Wednesday 29 March 2017

Taps Drip, Clocks Tick, Tobacco Controllers Lie

Back when the tax parasites in tobacco control set their sights on plain packaging for tobacco, they were very clear about why the policy was required.

If you live in the south west, you may remember this advertising hoarding at the time, paid for by government to lobby government in early 2012.

There are other examples here and here
In case you can't quite make it out, it says:
"Support plain packaging and protect our children"
Cancer Research UK ran a similar campaign, with an almost identical tagline, complete with video featuring loads of cute kids.
"Support the campaign to protect children from tobacco marketing"
This was emphasised further on its campaign page.
"It doesn’t matter if you’re a smoker or not, this campaign isn’t about telling people to quit, it’s about stopping the next generation from starting in the first place."
Smoker-hating MP Stephen Williams was certain about the reason for the policy.
"I was pleased to help launch Europe's first major campaign to raise awareness of the dangers of glitzy tobacco packaging to children"
As was Fiona Andrews of Smokefree South West (link has since been removed, as has Smokefree South West funnily enough).
"Smoking is an epidemic that affects children and moving tobacco products into standardised, plain packaging is designed to protect them; it is not about current smokers."
Andy Lloyd of Fresh NE went further.
"Plain packaging is not about stopping existing smokers but everything to do with protecting children"
As did Stewart Brock of NHS Somerset.
"Smokers start as children and continue as adults.

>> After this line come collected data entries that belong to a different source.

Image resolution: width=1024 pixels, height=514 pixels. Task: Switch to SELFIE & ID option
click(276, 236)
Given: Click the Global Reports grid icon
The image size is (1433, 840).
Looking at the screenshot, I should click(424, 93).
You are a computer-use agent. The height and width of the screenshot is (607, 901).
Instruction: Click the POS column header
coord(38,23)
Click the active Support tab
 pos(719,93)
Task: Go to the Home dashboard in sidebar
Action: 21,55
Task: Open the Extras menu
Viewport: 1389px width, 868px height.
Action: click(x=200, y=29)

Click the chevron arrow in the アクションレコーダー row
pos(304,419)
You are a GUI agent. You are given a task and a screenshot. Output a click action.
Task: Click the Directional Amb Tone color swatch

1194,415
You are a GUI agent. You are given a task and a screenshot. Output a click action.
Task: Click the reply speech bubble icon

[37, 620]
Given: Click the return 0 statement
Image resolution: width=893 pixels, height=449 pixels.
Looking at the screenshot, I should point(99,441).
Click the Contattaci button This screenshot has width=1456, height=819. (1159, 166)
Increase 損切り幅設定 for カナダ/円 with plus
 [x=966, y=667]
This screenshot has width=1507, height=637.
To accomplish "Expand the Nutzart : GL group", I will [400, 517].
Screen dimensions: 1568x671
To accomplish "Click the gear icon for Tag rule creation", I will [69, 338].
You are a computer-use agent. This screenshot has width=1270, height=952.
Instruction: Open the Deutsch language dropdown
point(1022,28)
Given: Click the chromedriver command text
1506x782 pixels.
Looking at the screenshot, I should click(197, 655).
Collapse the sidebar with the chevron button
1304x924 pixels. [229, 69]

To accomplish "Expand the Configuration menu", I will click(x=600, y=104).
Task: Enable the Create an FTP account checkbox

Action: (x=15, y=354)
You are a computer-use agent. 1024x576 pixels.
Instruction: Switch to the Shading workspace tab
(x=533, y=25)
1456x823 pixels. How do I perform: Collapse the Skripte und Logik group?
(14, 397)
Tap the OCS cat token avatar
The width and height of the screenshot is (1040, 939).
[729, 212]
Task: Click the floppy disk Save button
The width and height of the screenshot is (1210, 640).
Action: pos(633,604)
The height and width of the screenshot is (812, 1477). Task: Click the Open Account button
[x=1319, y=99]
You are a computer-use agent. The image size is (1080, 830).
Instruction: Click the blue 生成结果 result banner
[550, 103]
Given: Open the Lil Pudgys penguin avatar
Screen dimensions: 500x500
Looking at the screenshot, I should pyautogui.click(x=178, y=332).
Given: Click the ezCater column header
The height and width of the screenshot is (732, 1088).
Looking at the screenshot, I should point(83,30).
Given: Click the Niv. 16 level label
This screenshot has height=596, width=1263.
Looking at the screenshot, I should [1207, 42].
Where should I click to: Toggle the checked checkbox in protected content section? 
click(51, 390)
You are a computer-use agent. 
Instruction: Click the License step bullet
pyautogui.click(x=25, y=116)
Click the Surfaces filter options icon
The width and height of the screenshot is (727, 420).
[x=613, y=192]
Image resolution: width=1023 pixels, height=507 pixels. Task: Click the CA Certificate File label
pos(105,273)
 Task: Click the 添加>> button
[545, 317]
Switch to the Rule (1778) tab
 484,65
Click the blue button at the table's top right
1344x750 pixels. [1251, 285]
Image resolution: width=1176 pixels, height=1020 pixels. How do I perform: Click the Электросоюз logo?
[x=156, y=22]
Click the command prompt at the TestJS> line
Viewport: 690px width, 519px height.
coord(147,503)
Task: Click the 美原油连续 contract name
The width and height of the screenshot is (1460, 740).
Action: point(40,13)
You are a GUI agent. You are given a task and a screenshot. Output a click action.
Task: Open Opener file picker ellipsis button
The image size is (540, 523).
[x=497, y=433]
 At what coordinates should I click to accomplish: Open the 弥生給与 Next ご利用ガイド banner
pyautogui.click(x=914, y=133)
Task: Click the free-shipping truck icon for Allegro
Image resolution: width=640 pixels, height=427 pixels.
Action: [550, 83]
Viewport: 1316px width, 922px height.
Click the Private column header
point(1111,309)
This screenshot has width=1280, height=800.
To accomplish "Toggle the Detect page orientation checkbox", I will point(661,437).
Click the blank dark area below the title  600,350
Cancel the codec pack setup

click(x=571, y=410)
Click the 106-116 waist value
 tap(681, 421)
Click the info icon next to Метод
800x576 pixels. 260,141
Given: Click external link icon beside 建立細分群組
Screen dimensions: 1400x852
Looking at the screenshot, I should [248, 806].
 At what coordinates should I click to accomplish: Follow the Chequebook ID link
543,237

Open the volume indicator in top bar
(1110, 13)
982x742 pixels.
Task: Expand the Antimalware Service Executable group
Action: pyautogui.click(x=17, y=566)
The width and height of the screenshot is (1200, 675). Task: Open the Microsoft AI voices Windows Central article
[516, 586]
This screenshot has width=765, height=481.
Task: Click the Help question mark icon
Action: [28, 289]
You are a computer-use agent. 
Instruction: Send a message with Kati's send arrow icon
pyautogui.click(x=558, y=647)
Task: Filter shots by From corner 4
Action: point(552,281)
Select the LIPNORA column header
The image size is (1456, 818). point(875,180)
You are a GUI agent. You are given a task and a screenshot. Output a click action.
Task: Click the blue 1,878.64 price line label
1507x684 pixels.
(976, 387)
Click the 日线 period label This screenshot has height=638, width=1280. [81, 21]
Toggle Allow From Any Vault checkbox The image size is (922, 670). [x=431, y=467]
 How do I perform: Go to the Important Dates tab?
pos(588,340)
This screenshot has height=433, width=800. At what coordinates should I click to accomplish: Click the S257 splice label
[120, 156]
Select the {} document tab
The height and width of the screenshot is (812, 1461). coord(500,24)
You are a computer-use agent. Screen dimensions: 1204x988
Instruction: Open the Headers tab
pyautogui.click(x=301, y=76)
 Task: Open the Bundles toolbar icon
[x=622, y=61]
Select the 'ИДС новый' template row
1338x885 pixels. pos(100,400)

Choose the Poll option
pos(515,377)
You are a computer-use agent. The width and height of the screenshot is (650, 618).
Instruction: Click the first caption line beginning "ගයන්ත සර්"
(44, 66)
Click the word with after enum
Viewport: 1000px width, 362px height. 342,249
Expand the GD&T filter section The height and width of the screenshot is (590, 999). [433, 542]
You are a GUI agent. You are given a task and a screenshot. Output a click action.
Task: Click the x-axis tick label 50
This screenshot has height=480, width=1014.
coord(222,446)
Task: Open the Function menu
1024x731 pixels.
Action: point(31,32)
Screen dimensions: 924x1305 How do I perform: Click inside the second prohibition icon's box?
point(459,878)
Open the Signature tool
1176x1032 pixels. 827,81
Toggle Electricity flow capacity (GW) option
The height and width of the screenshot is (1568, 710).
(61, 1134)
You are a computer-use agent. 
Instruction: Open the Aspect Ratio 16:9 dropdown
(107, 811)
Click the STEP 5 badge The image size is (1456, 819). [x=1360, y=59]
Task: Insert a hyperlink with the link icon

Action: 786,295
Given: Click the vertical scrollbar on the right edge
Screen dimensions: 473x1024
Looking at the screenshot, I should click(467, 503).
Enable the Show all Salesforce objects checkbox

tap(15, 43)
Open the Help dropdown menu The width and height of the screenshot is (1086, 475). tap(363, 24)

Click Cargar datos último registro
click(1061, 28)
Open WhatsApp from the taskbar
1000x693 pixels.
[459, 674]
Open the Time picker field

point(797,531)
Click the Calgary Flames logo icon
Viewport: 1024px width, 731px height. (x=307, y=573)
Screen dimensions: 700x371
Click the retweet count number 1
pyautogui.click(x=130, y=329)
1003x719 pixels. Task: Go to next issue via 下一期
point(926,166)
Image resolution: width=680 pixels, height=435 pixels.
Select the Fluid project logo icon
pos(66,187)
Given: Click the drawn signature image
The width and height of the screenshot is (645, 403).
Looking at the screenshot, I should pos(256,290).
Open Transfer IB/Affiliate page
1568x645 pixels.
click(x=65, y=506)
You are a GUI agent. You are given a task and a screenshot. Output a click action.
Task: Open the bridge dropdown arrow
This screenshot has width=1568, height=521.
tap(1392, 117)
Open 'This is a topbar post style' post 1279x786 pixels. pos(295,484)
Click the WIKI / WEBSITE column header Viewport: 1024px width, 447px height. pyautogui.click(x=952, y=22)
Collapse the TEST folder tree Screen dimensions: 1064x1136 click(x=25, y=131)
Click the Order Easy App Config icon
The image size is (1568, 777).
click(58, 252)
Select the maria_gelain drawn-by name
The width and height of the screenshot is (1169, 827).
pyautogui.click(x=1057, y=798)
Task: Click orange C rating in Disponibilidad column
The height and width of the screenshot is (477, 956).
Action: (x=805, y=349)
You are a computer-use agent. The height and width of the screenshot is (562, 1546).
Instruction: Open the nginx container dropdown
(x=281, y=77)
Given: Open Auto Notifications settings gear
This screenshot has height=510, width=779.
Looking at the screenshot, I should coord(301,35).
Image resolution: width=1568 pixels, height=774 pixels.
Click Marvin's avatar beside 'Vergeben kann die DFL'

Smoking is an epidemic that affects children and moving tobacco products into standardised, plain packaging is designed to protect them and is not about current smokers."
Every one of those statements above was a lie to a lesser or greater degree to mendaciously sway public opinion and to hoodwink politicians. Because, as we see from ASH's Amanda Sandford this week, there was only one real reason for plain packaging.
Why is the packaging changing?
Ms Sandford said: "This is to make smoking less appealing
"There is evidence that from the changes that have already been made to packaging that it has made people quit smoking
"And that is because people are faced with very harsh health images every time they pick up a pack of cigarettes."
Pretty unequivocal, I think you'll agree.

There are a few rules in life that will always serve you well. One of them is that if you hear or read anything from a tobacco controller, assume they're not telling you the truth.